Version: main (4.5)

Check API

A Check is a runtime test to make sure that something is working well. You can think of Checks as similar and complimentary to the PHPUnit and Acceptance testing but the next layer around them, and performed at run time rather than development, or build time.

Like other forms of testing the tests themselves should be easy to read, to reason about, and to confirm as valid.

note

Many types of runtime checks cannot be unit tested, and often the checks are the test.

Checks can be used for a variety of purposes including:

configuration checks
security checks
status checks
performance checks
health checks

Moodle has had various types of checks and reports for a long time but they were inconsistent and not machine readable. In Moodle 3.9 they were unified under a single Check API which also enabled plugins to cleanly define their own additional checks. Some examples include:

a password policy plugin could add a security check
a custom authentication plugin can add a check that the upstream identity system can be connected to
a MUC store plugin could add a performance check Having these centralized and with a consistent contract makes it much easier to ensure the whole system is running smoothly. This makes it possible for an external integration with monitoring systems such as Nagios / Icinga. The Check API is exposed as an NPRE compliance cli script:

php admin/cli/checks.php

Result states of a check

Status	Meaning	Example
N/A	This check doesn't apply - but we may still want to expose the check	secure cookies setting is disabled because site is not https
Ok	A component is configured, working and fast.	ldap can bind and return value with low latency
Info	A component is OK, and we may want to alert the admin to something non urgent such as a deprecation, or something which needs to be checked manually.
Unknown	We don't yet know the state. eg it may be very expensive so it is run using the Task API and we are waiting for the answer. NOTE: unknown is generally a bad thing and is semantically treated as an error. It is better to have a result of Unknown until the first result happens, and from then on it is Ok, or perhaps Warning or Error if the last known result is getting stale. If you are caching or showing a stale result you should expose the time of this in the result summary text.	A complex user security report is still running for the first time.
Warning	Something is not ideal and should be addressed, eg usability or the speed of the site may be affected, but it may self heal (eg a load spike)	auth_ldap could bind but was slower than normal
Error	Something is wrong with a component and a feature is not working	auth_ldap could not connect, so users cannot start new sessions
Critical	An error which is affecting everyone in a major way	Cannot read site data or the database, the whole site is down

How the various states are then leveraged is a local decision. A typical policy might be that health checks with a status of 'Error' or 'Critical' will page a system administrator 24/7, while 'Warning' only pages during business hours.

Check types and reports

Checks are broken down into types, which roughly map to a step in the life cycle of your Moodle System.

Environmental checks

Available from /admin/environment.php, environmental checks make sure that a Moodle instance is fully configured.

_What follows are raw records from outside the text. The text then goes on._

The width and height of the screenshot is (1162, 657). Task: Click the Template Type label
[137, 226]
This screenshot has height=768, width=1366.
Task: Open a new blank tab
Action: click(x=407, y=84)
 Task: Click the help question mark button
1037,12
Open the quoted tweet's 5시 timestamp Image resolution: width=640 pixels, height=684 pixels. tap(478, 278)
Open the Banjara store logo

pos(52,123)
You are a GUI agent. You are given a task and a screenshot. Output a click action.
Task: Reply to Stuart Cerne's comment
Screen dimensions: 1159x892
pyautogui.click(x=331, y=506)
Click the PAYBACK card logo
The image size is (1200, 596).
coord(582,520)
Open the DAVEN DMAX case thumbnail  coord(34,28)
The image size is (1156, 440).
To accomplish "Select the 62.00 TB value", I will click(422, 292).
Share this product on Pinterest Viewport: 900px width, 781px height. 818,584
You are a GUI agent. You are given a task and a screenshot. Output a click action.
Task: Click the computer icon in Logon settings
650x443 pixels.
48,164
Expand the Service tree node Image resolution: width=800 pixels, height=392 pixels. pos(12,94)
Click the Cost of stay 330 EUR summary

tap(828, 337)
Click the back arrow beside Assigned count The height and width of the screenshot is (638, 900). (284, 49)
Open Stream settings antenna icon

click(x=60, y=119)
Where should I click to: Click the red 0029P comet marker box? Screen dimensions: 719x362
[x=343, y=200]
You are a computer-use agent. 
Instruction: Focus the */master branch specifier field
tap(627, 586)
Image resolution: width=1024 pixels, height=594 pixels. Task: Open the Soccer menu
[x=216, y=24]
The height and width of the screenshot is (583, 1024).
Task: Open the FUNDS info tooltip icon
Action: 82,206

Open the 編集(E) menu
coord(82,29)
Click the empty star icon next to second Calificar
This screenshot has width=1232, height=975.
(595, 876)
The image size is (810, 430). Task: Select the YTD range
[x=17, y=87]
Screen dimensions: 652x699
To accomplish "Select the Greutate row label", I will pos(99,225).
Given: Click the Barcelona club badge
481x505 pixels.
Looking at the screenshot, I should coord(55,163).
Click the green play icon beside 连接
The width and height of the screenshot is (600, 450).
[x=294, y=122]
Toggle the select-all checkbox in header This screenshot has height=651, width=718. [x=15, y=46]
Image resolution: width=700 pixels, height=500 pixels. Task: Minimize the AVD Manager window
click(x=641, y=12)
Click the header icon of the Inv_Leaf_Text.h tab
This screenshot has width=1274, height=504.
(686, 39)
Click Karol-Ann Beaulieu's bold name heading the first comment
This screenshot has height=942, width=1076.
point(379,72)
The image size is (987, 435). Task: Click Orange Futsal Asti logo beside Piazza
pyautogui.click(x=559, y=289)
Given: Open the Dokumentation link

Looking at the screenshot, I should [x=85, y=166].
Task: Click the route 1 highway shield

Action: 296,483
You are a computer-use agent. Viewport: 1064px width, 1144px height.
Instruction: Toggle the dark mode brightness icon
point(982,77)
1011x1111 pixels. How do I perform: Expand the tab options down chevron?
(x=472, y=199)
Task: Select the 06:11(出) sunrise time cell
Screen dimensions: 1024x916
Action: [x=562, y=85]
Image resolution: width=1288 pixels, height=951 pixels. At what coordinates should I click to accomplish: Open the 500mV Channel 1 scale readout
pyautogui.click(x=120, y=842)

This page is a potential candidate to move to the new Check API but it slightly more complex than the other checks so hasn't been tackled yet. It would be a deeper change and this is intrinsically part of the install and upgrade system. It is not as critical to refactor as it is already possible for a plugin to declare its own checks, via either declarative Environment checking or programmatically with a custom check:

Configuration checks

Available from /admin/index.php?cache=1, the Admin notifications page performs a mixture of checks, including security, status, and performance checks.

None of these checks are as exhaustive as the checks in the reports below. It also does additional checks including whether the web services for the Moodle Mobile App are enabled, and whether the site has been registered.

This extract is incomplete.